Using Spain's favoured 4-2-3-1, the second furia roja would probably include: Valdes; Alba, Jose Enrique, Alvaro Arbeloa and Raul Albiol; Thiago, Javi Martinez, Cesc Fabregas, Santi Cazorla and Pedro; and Fernando Llorente.

Wow.

The argument could be made that this team also features some of the best players dozen players in Spain. In this lineup Pedro plays for the "magoos", yet started in their World Cup triumph last year - superseded by Mata and Silva. Valdes' recent success in head-to-head battles with Casillas now invites, rather than discourages, comparison between the two. Fabregas is shuttled out of the Spain midfield (as with club) by players comfortably in the World's top five. Spain has played better recently when Llorente - rather than Torres - has led the line.

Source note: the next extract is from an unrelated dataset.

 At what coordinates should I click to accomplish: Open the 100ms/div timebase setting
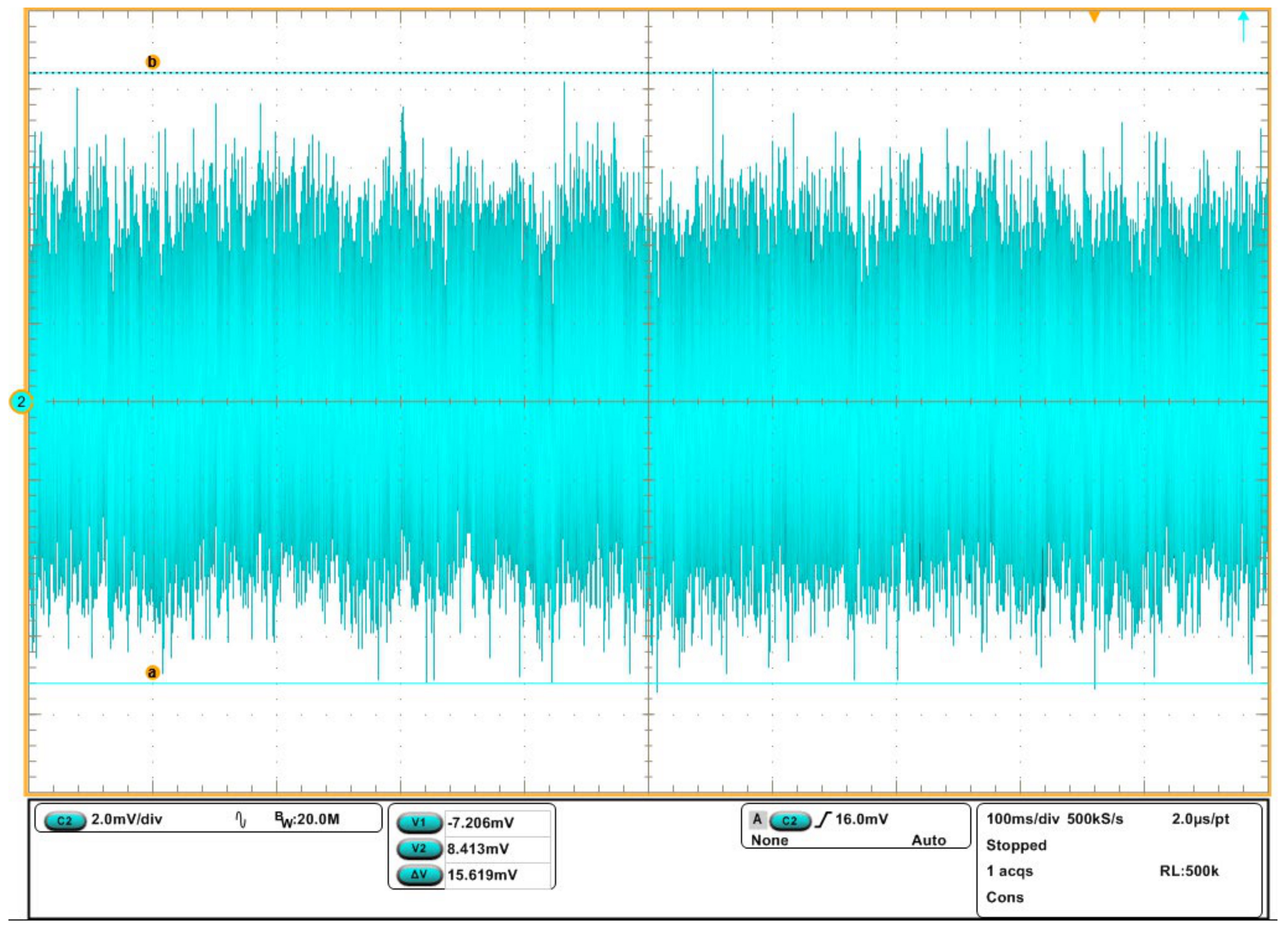[1022, 819]
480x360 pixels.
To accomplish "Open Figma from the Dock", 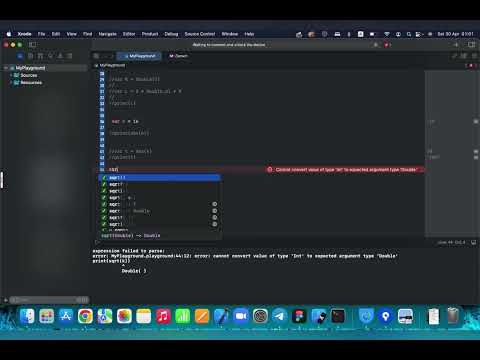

This club may even trouble the the vaunted Spain first team. The Spain Second XI are, on paper, a better team than Croatia, Portugal and even Italy. Place Spain v2.0 in any one of the Euro 2012 qualifying groups (and back them with suitable squad depth) and they at least make the playoffs from each. It's probably also the case that they'd slice England to pieces also.

The simile used most with Spain (and Barcelona) is "death by one thousand cuts". Perhaps a more appropriate metaphor may be that Spanish football is at present drowning the rest of the football world - inexorably, constrictingly and (given their outstanding Euro U-21 campaign) shows no signs of receding. All that is certain is the next wave of Spanish attacks could well overwhelm a struggling Scot, Lithuanian or even Oranje. After decades of torment, La Furia Roja is certainly making up for lost time.

While going back-to-back-to-back at major tournaments is so difficult that it's spoke of in grail-like reverence, the smart money for next year's Euros is on a three-peat - perhaps simply because the difficulty of staying focused for such a period is balanced by the failure of chief rivals Germany and the Netherlands to bridge the gaping talent gap.